Im Rahmen der Übung wurde die gesamte Interventions- und Bearbeitungskette auf den Prüfstand gestellt. Ziel war es, alle Abläufe – vom „ersten Schuss“ über die Intervention, die Rettung von Verletzten, den Weitertransport in Fachkliniken, bis hin zur weiteren Behandlung in mitübenden Kliniken – zu erproben. Darüber hinaus stellten die Durchführung von kriminalpolizeilichen Ermittlungen – etwa durch das LKA BW – sowie die Zusammenarbeit aller Beteiligten auf Stabsebene wesentliche Übungsteile dar.
Wie bereits der Name der Übung verdeutlicht, wurde – unter Wahrung des verfassungsrechtlichen Rahmens für einen Einsatz der Bundeswehr im Innern – ein polizeiliches Einsatzszenario mit terroristischem Hintergrund entwickelt, zu dessen Bewältigung Unterstützungskräfte der Bundeswehr benötigt wurden und aus dem sich Einsatzanlässe für die Einheiten des Bevölkerungsschutzes ergaben.
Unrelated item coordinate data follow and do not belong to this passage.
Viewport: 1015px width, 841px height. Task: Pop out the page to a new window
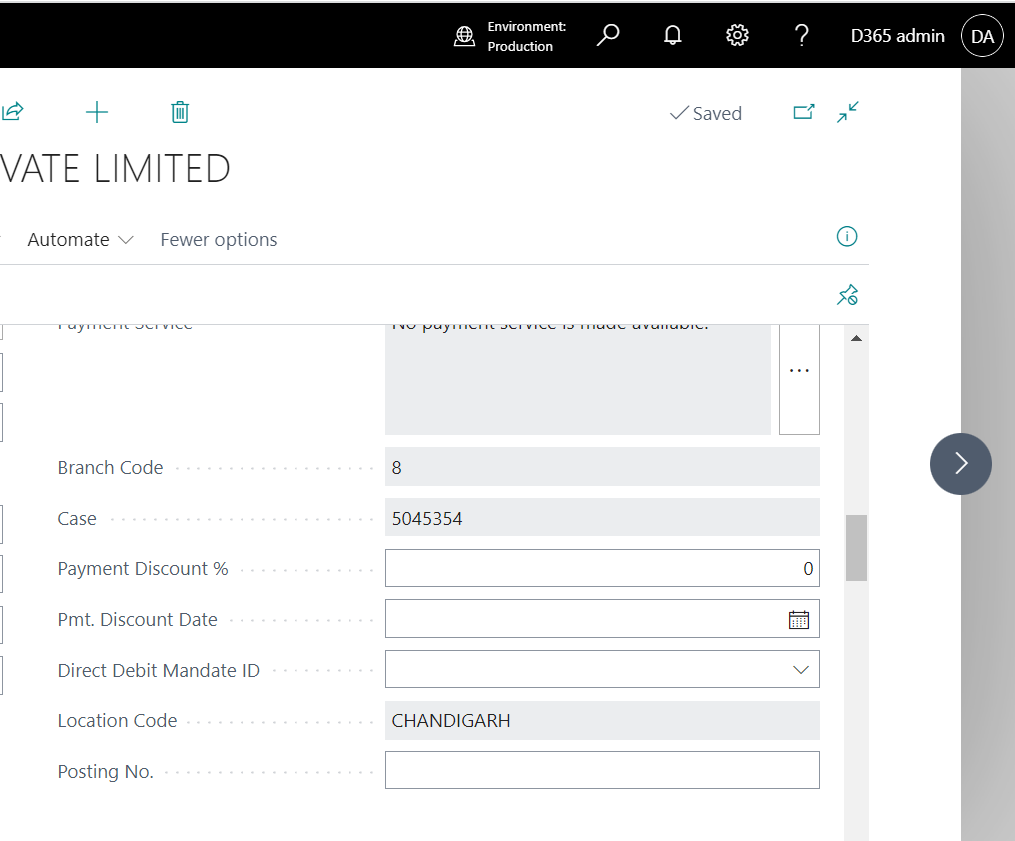pos(804,112)
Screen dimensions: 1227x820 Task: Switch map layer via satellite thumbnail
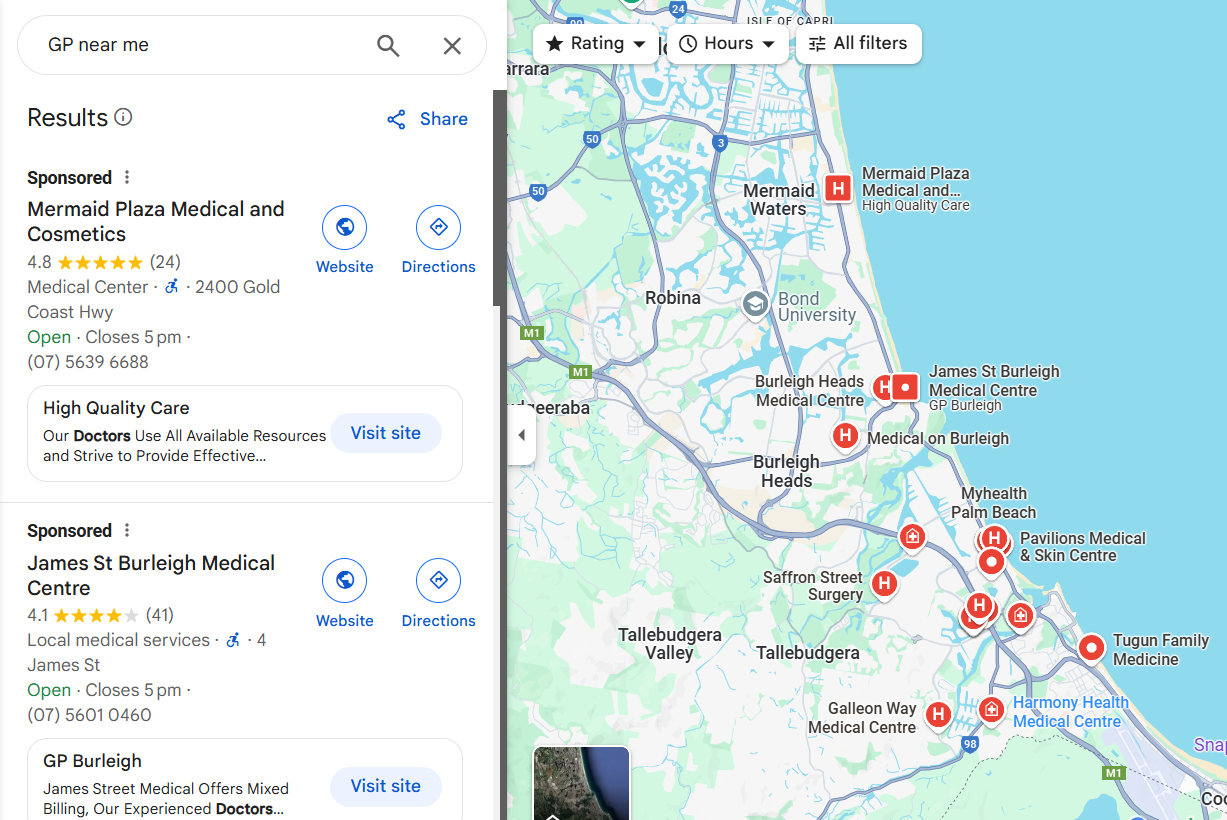click(582, 783)

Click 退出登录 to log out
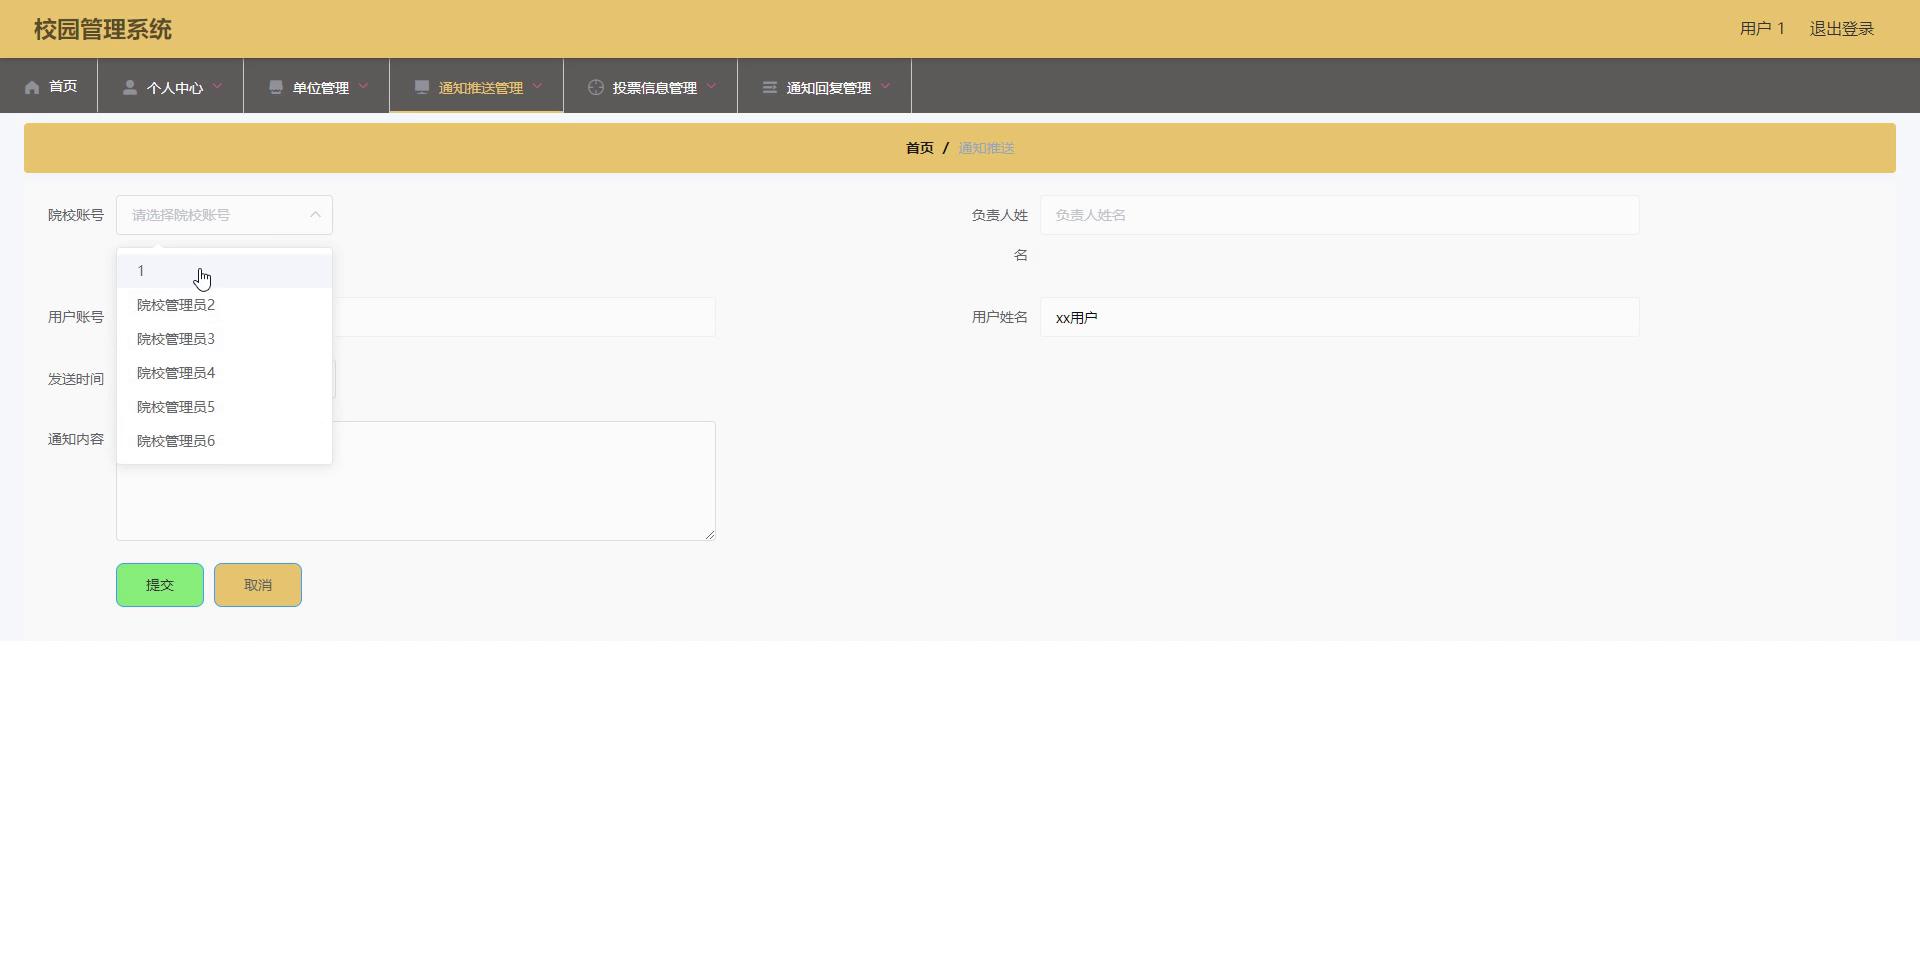tap(1841, 29)
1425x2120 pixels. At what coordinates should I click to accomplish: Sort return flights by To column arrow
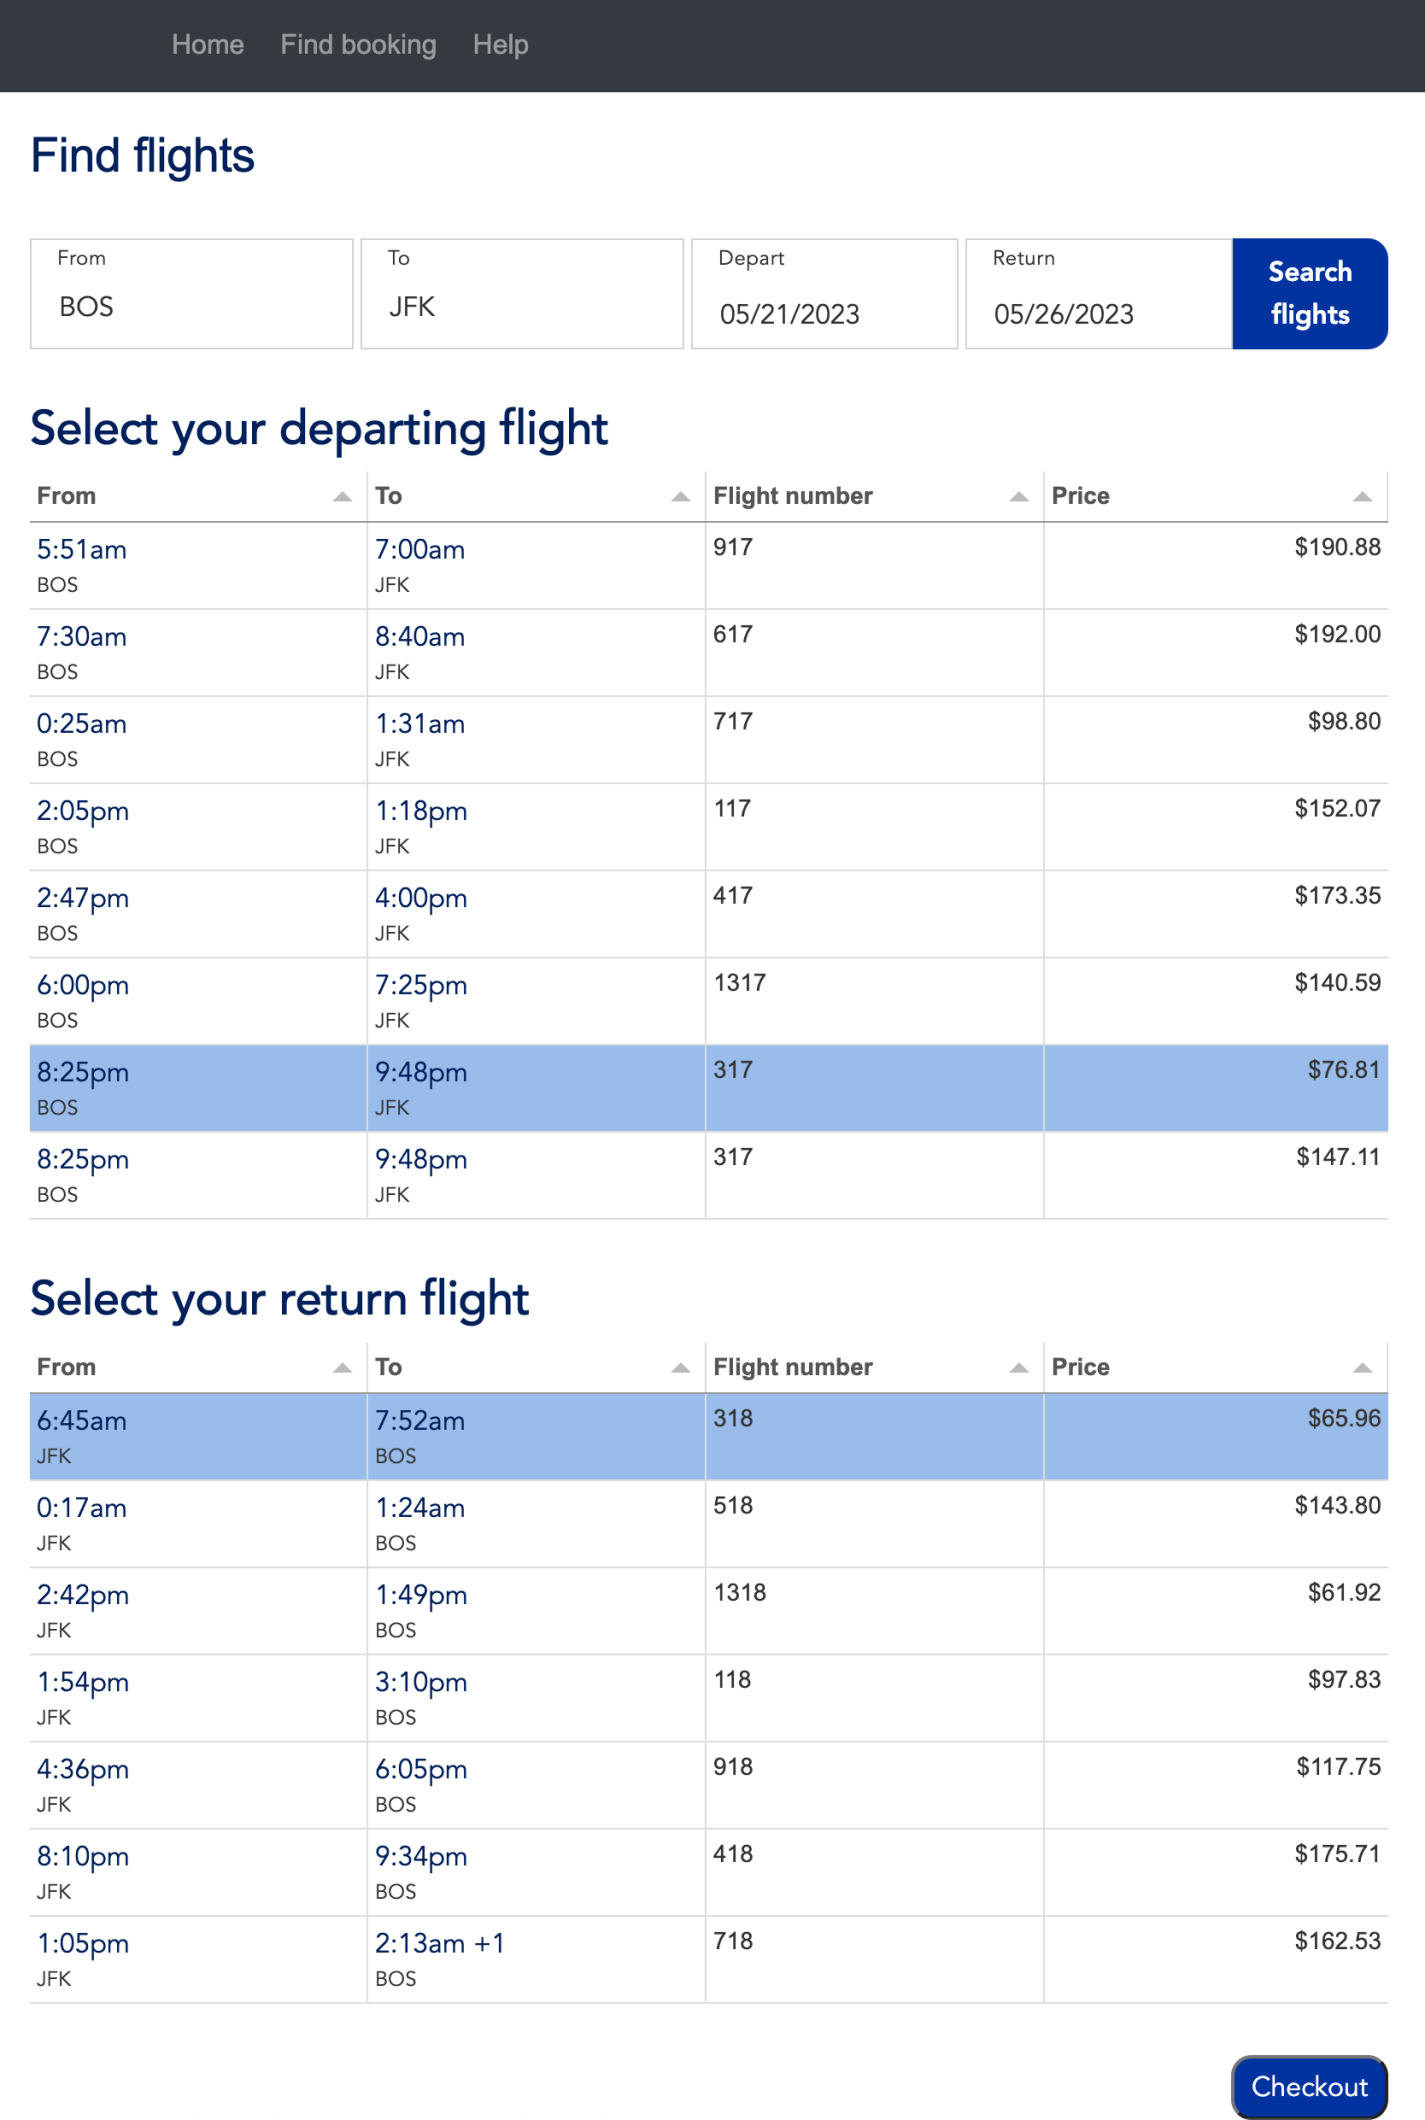pos(680,1368)
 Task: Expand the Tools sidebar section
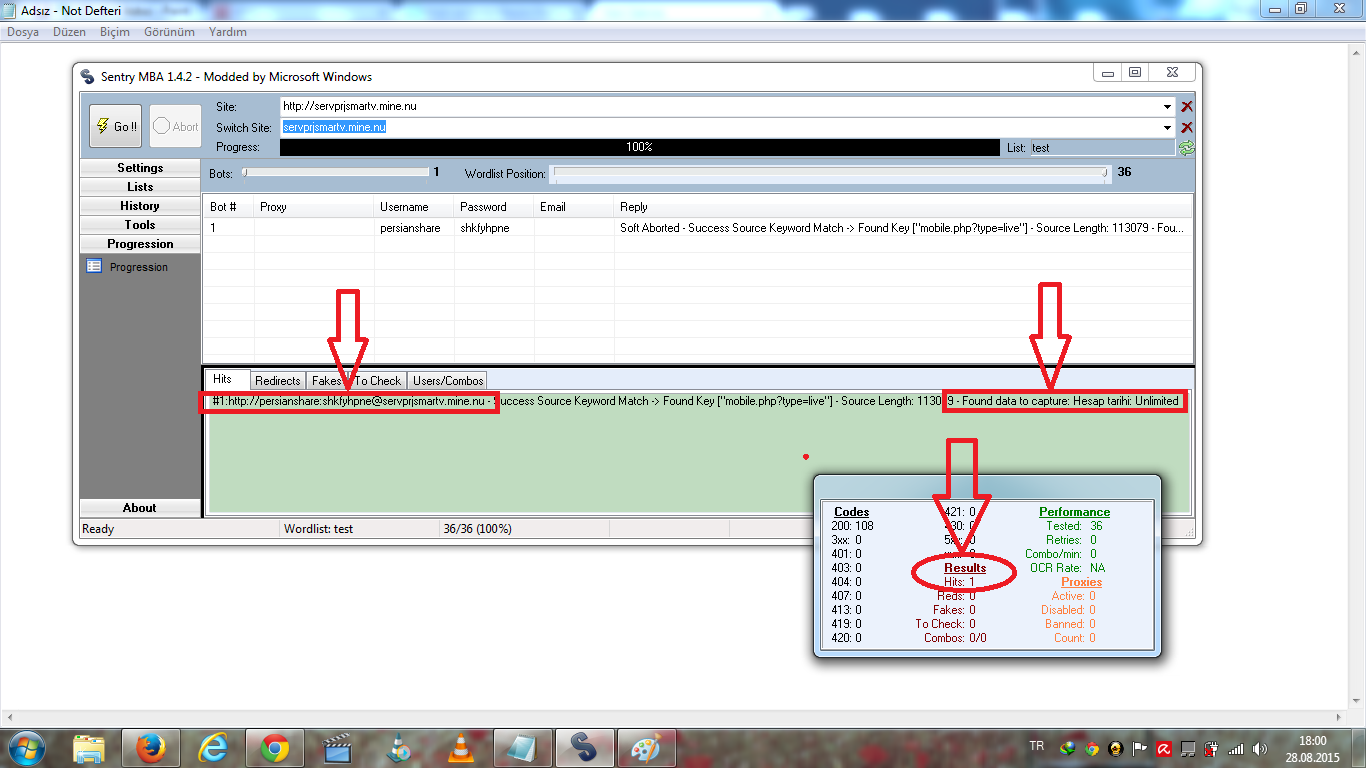pos(140,225)
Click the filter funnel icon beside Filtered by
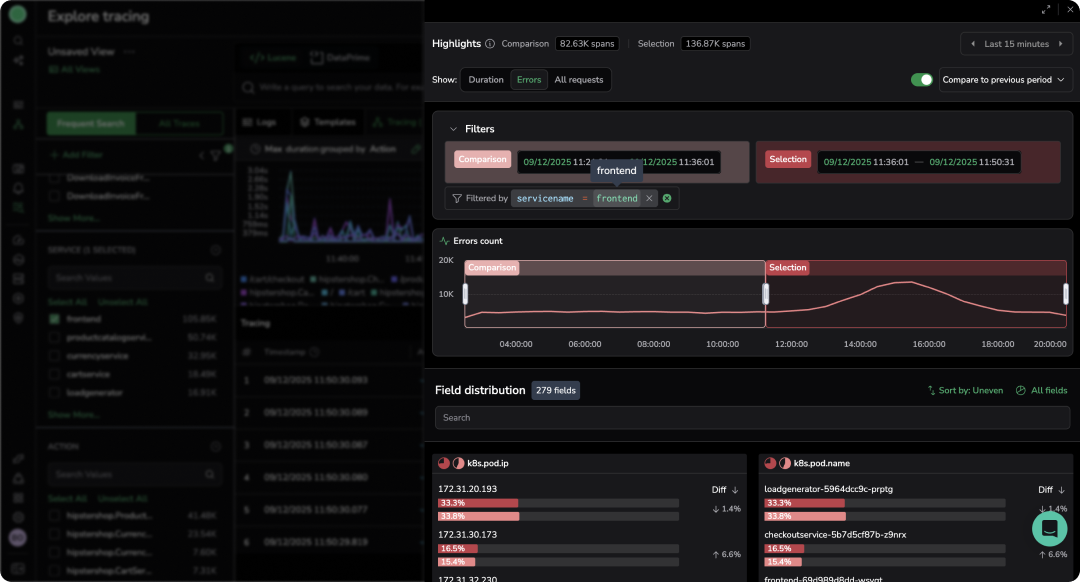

Bei dem inszenierten Terroranschlag, wurden von getrennt agierenden Tätergruppierungen an verschiedenen Örtlichkeiten mit Schuss- und Sprengmitteln Anschlagsszenarien ausgeführt, die es von den eingesetzten Kräften zu bewältigen galt.
Wesentliche Übungsziele waren:
- die Erprobung und Weiterentwicklung der effektiven gemeinsamen Bewältigung eines terroristischen Anschlagsszenarios im Rahmen der zivil-militärischen Zusammenarbeit auf Landesebene,
- die Identifizierung und Optimierung von Schnittstellen zwischen den Übungsbeteiligten,
- die Identifizierung von Optimierungspotentialen,
- das Führen gemeinsamer Lagebilder.
Zur Vorbereitung, Durchführung und Nachbereitung der BWTEX 2019 wurde bereits zum Jahresbeginn 2019 unter Leitung von Polizeioberrat Daniel De Giuli und unter Federführung des Innenministeriums Baden-Württemberg der „Projektstab BWTEX 2019“ eingerichtet. Über mehrere Monate hinweg wurden mit insgesamt sieben Teilprojekten alle Übungsinhalte aus den Bereichen der Polizei, der Bundeswehr und des Bevölkerungsschutzes erarbeitet und zu einer gemeinsamen Übung zusammengeführt. Im Rahmen einer umfangreichen Nachbereitung sollen die Übungserkenntnisse von mehreren eingesetzten Übungsbeobachtern und Experten ausgewertet werden, mit dem Ziel, eine weitere Optimierung der Abläufe und des Zusammenspiels aller Beteiligten zu erreichen.